### Tasks:
A: From the passage on Vietnam veterans, transcribe the section that opens with the words containing "But war is war, and" and ends with "those between brothers.".
B: Write out each sentence of the paragraph in the passage on Vietnam veterans that begins "Of those who went to Vietnam".

### Page excerpt:
◇ ◇ ◇
    ``No one wants to live with that rage. `Why was I so dumb? Why didn`t I see it?` It is a false notion, but a lot of veterans have gone through a long period of shutting themselves off from such feelings, of not recognizing them and examining them.``
    Of those who went to Vietnam, a remarkable number went out of a sense of idealism. In World War II the majority of men were drafted. In Vietnam 80 percent who served there volunteered. And after arriving in the war zone, the soldiers in Vietnam had a lower combat-desertion rate than Americans in any other war.
    But war is war, and idealism does not wear well in combat. For the soldier in battle, war is reduced to a desperate contest to survive. The classic studies of combat have confirmed that the overwhelming impetus for the average soldier in battle is to protect his buddies in his immediate unit--and thus himself--from harm. Soldiers in Vietnam, as in every war, forged bonds in battle that in many ways are stronger than those between brothers.
◇ ◇ ◇
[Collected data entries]
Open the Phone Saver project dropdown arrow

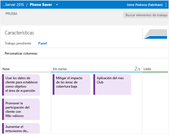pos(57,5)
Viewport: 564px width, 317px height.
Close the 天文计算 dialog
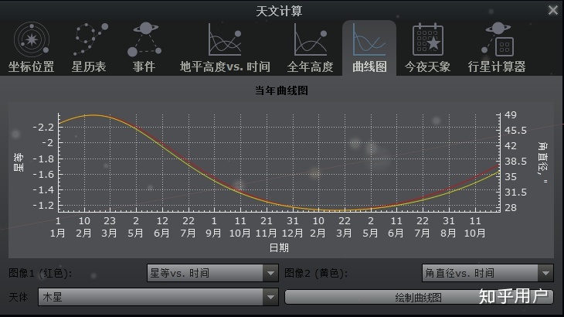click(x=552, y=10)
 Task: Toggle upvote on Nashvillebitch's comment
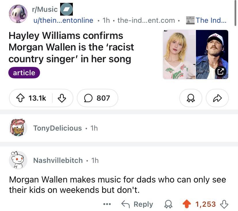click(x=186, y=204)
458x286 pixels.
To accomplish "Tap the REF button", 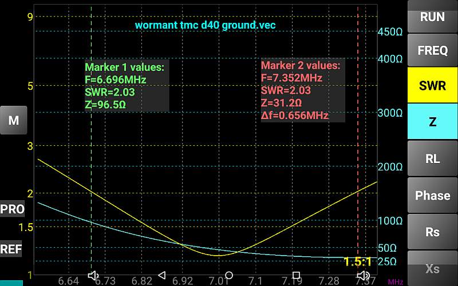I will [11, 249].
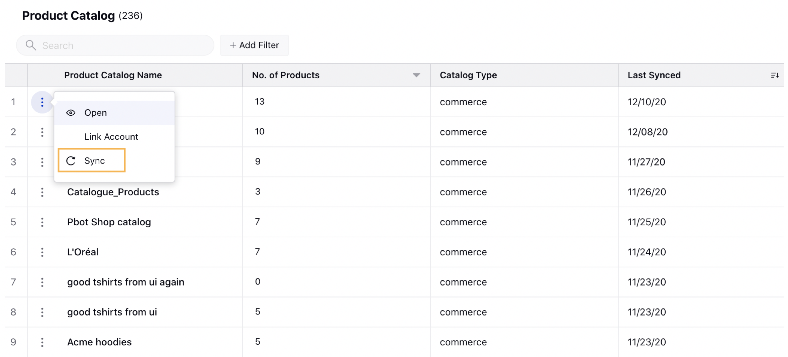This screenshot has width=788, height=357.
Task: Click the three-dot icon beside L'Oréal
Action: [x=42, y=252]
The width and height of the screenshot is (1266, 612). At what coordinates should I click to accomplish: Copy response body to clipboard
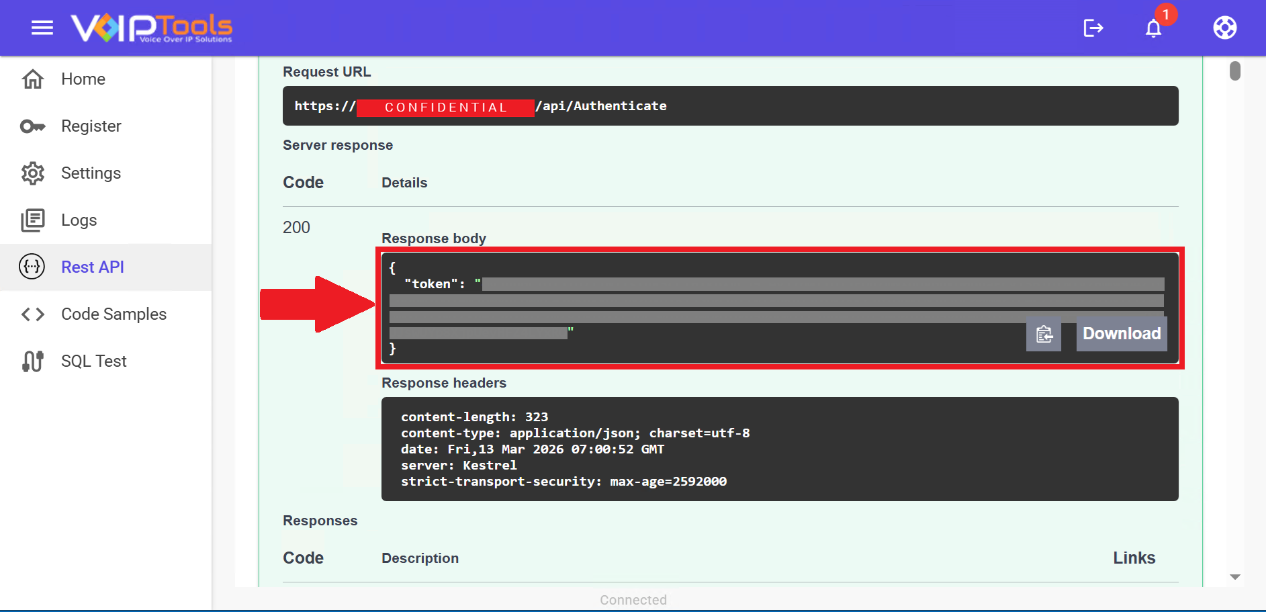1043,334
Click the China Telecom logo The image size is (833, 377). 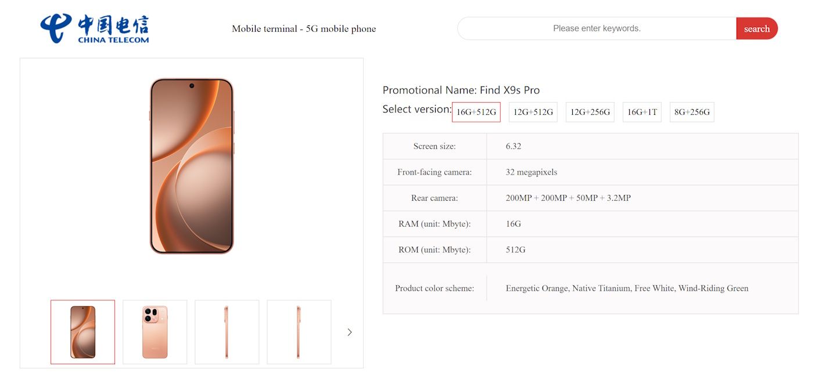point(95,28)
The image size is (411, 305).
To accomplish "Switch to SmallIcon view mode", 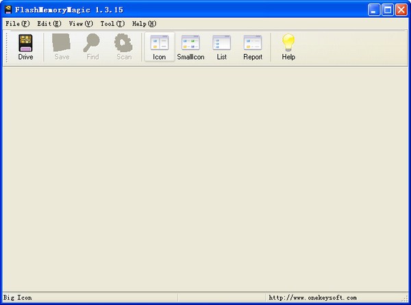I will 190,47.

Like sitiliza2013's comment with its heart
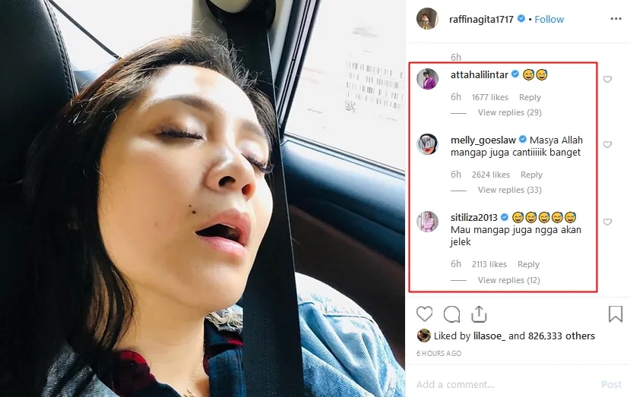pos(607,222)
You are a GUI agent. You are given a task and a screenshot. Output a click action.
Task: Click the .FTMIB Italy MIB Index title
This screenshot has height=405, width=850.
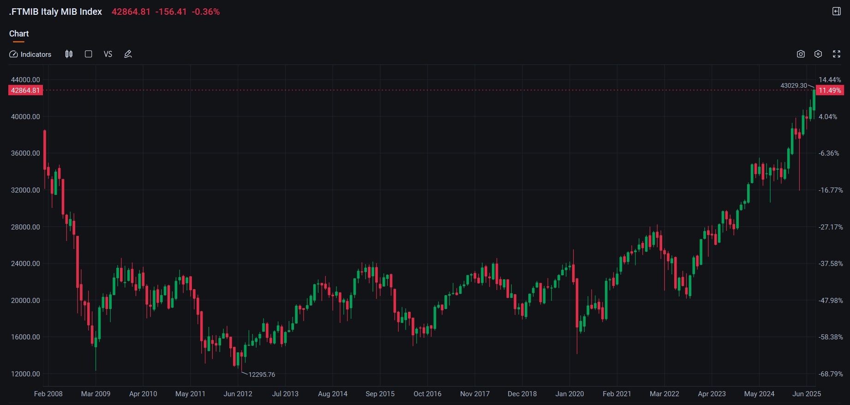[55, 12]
◇ ◇ ◇
### Solutions below:
A:
But war is war, and idealism does not wear well in combat. For the soldier in battle, war is reduced to a desperate contest to survive. The classic studies of combat have confirmed that the overwhelming impetus for the average soldier in battle is to protect his buddies in his immediate unit--and thus himself--from harm. Soldiers in Vietnam, as in every war, forged bonds in battle that in many ways are stronger than those between brothers.

B:
- Of those who went to Vietnam, a remarkable number went out of a sense of idealism.
- In World War II the majority of men were drafted.
- In Vietnam 80 percent who served there volunteered.
- And after arriving in the war zone, the soldiers in Vietnam had a lower combat-desertion rate than Americans in any other war.